Majelis hakim di Pengadilan Negeri Denpasar dalam persidangan perkara ini menghukum terdakwa Harisona pidana penjara selama 8 tahun.

“Jadi hukuman sudah lebih ringan lagi dua tahun dari tuntutan jaksa. Saudara terdakwa masih punya waktu untuk menyatakan pikir-pikir, banding atau menerima. Silahkan konsultasi dengan penasehat hukum,” kata hakim.

Baik jaksa maupun terdakwa yang didampingi oleh Peradi Denpasar menyatakan pikir-pikir atas putusan hakim. Selain pidana penjara, terdakwa juga dikenakan denda sebesar Rp.1 miliar dan apabila tidak sanggup membayar sebagai gantinya tambahan penjara selama 4 bulan.

Sebelumnya Made Lovi Pusnawan,SH selaku Jaksa Penuntut Umum (JPU) menjerat terdakwa dengan tuntutan 10 tahun denda Rp.1 Miliar subsider selama 3 bulan penjara.

Pada dakwaan sebelumnya, terdakwa diamankan petugas Polresta Denpasar di rumahnya Jalan Tukad Petanu Gang Umasari No.2 Banjar Bekul Panjer, Denpasar Selatan, pada 19 November 2018 pukul 10.40 Wita.

Berawal dari informasi yang diterima petugas bahwa terdakwa kerap mengedarkan sabu kesejumlah pelanggan via telepon melalui massangger bukan lewat WA.

” Pengakuan terdakwa selama ini membeli dari seseorang lewat telepon dan mengambil lewat tempelan. Barang yang dibeli oleh terdakwa dibagi lagi, sebagian digunakan sendiri dan sisanya diedarkan sendiri,” jelas Jaksa.

Polisi baru berhasil menyergap terdakwa setelah berhasil membuntuti saat mengambil tempelan di salah satu tiang listrik Jalan Soputan. Hingga sampai tiba di rumah, polisi langsung melakukan penggeledahan.
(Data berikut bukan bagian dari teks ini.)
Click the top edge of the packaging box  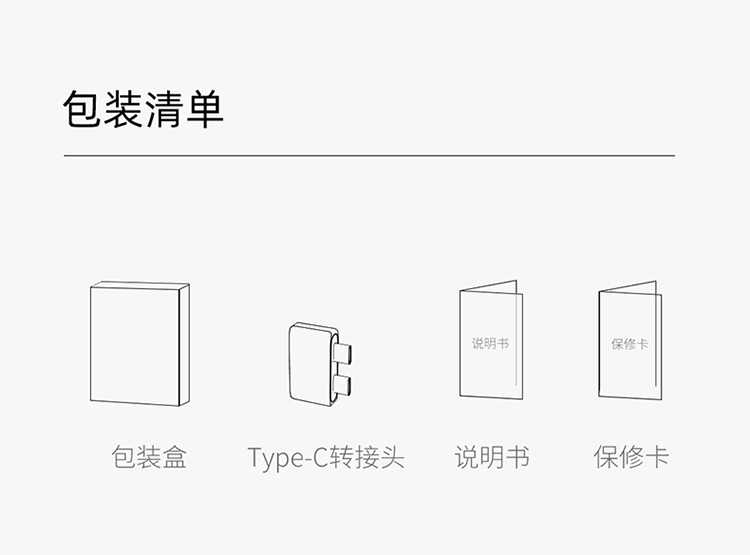[140, 285]
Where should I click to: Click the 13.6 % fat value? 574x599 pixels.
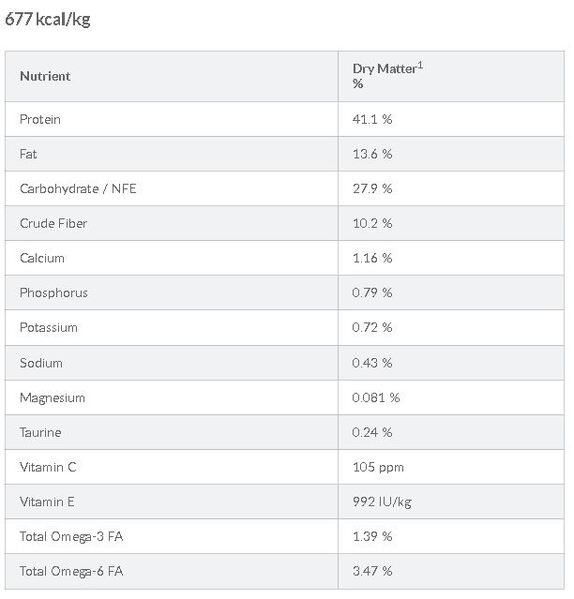click(372, 154)
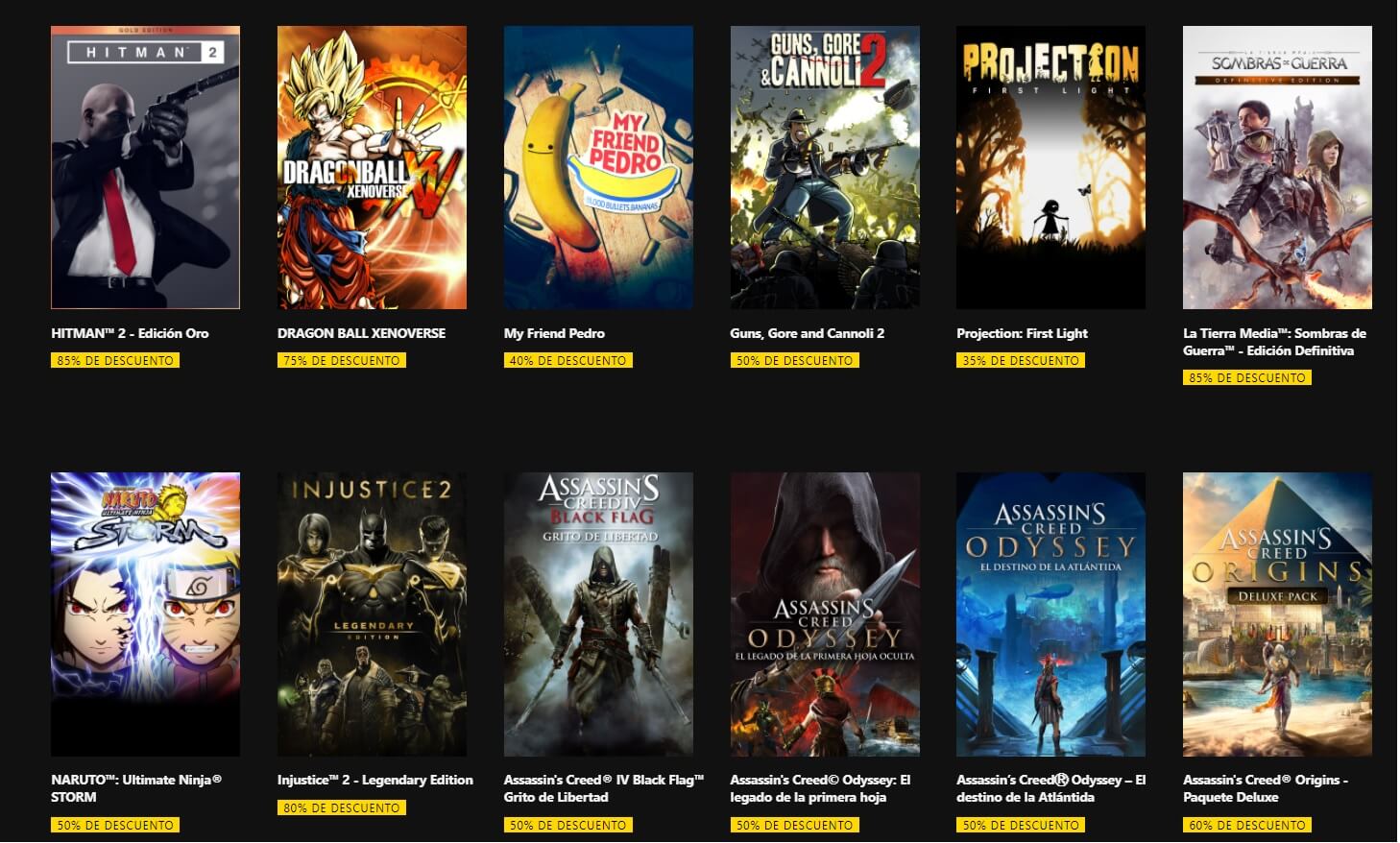Click the Projection: First Light cover art

(x=1050, y=167)
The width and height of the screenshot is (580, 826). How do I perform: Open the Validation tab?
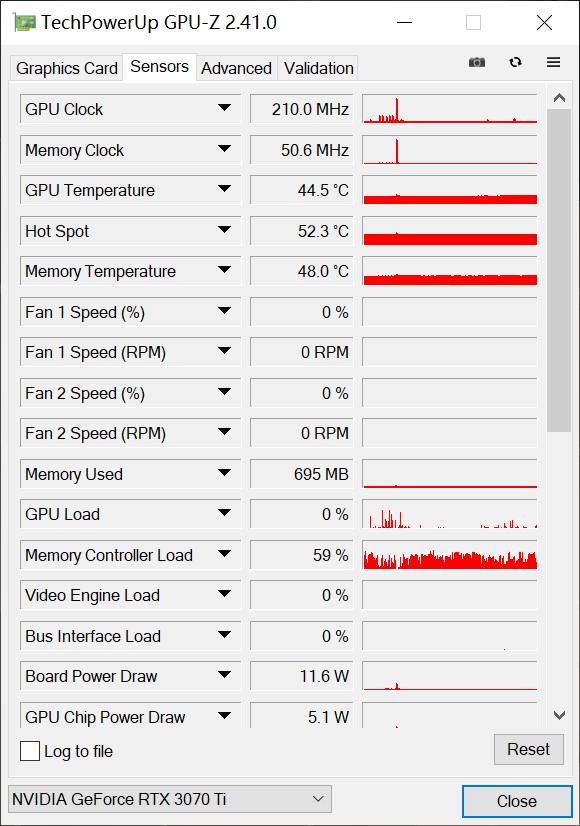point(317,68)
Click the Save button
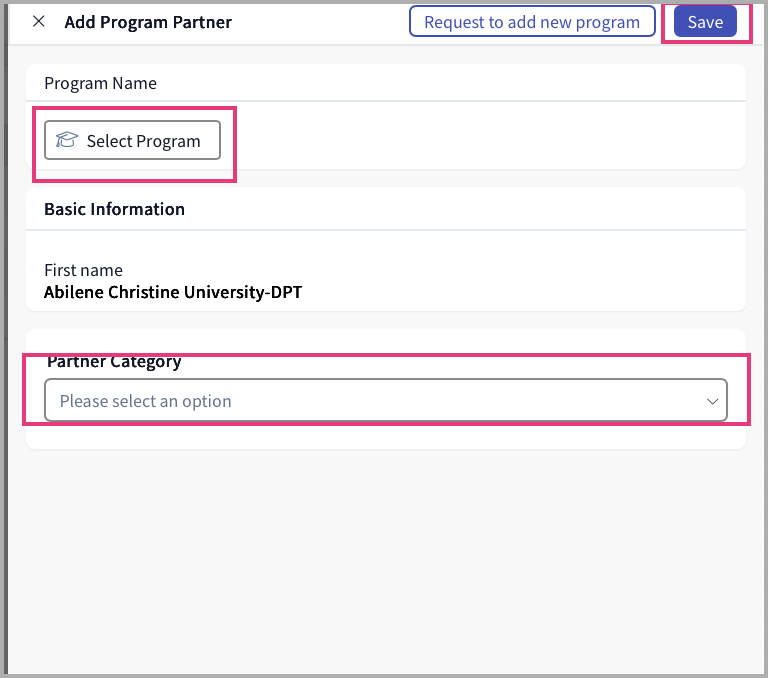This screenshot has width=768, height=678. coord(705,22)
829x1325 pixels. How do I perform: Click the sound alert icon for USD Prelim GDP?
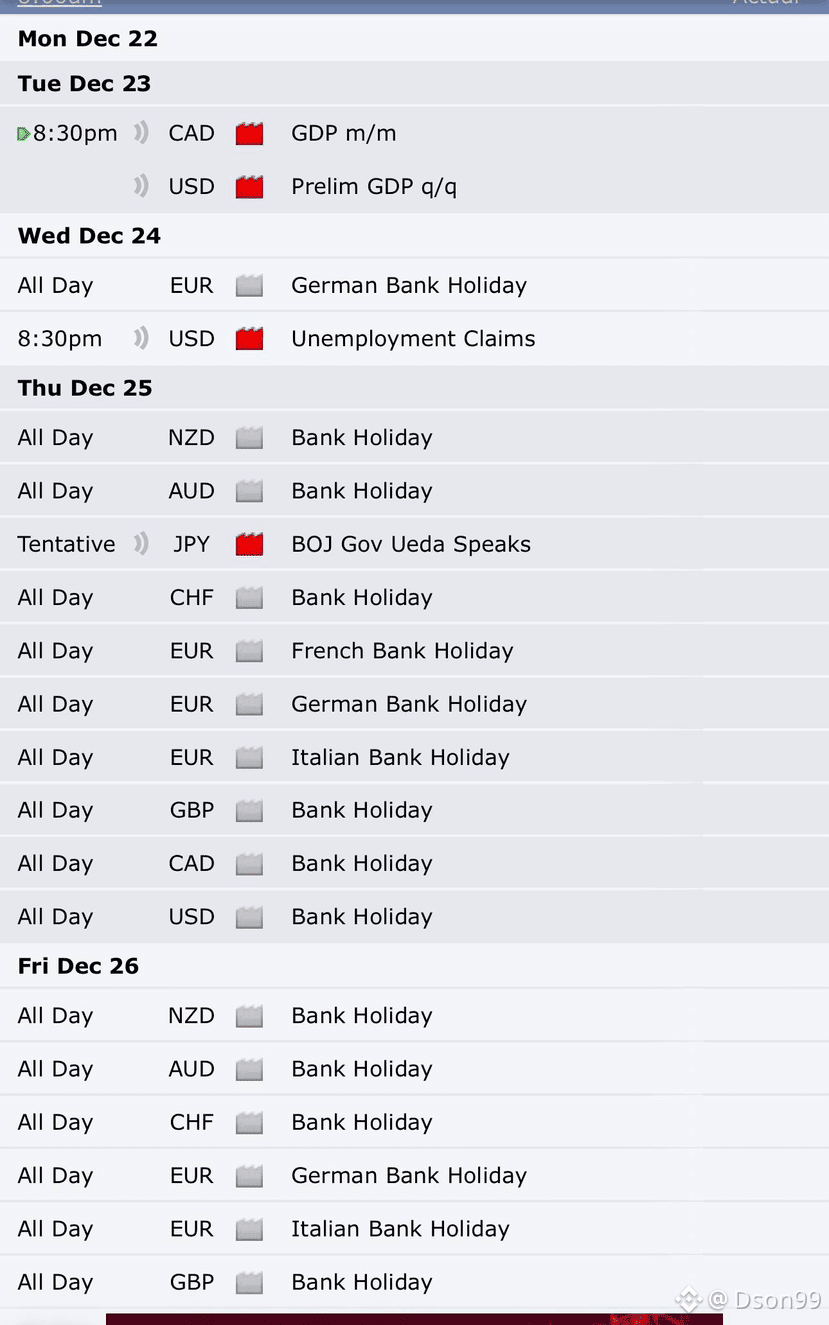click(x=141, y=186)
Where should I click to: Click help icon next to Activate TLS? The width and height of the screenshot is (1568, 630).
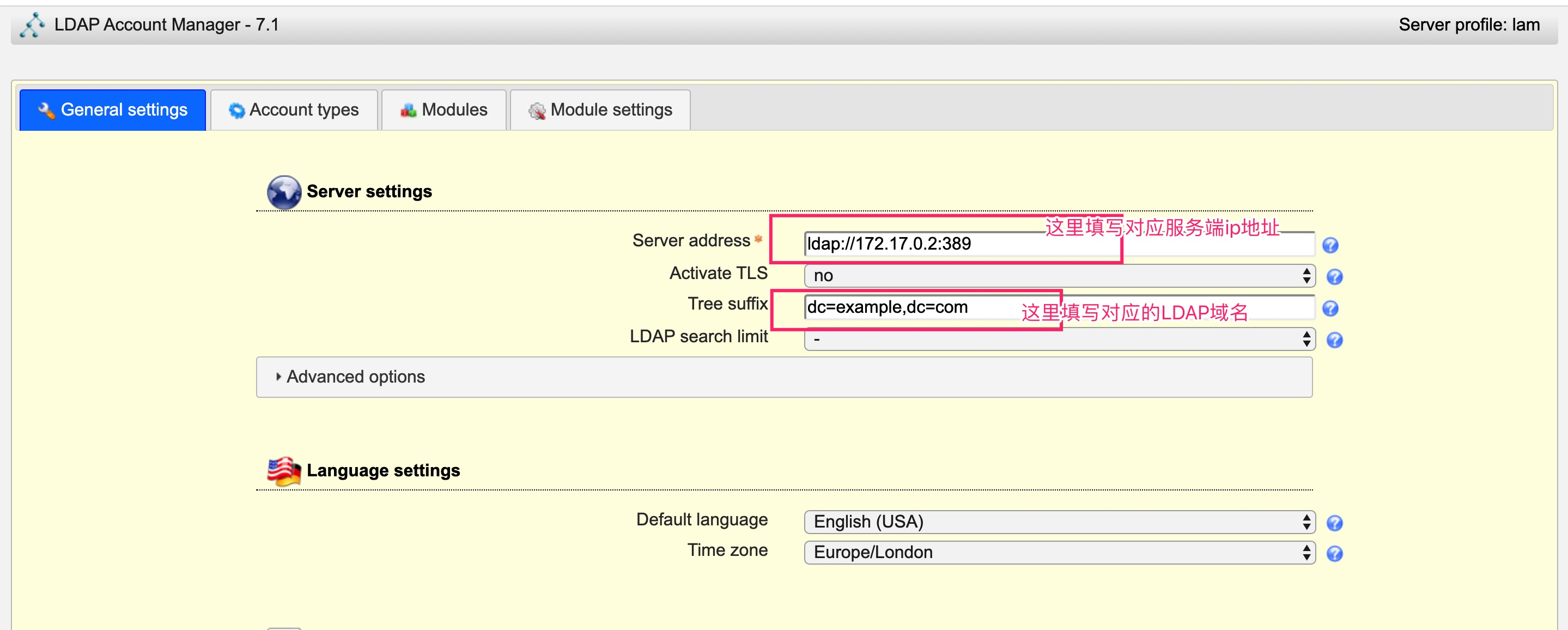(1334, 277)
Hasilnya, di dalam kamar terdakwa ditemukan 10 paket klip dengan rincian 7 paket klip sabu dalam pipet dan 3 paket sabu klip plastik. Dari 10 paket ini berat total seluruhnya mencapai 3,26 gram.

“Pengakuan terdakwa sabu sebanyak itu dibeli dengan harga Rp.4.500.000, yang dibayarkan melalui transfer,” tutup Jaksa dari Kejari Denpasar, ini. ( jr/bas/tim/bpn)

Tinggalkan Komentar...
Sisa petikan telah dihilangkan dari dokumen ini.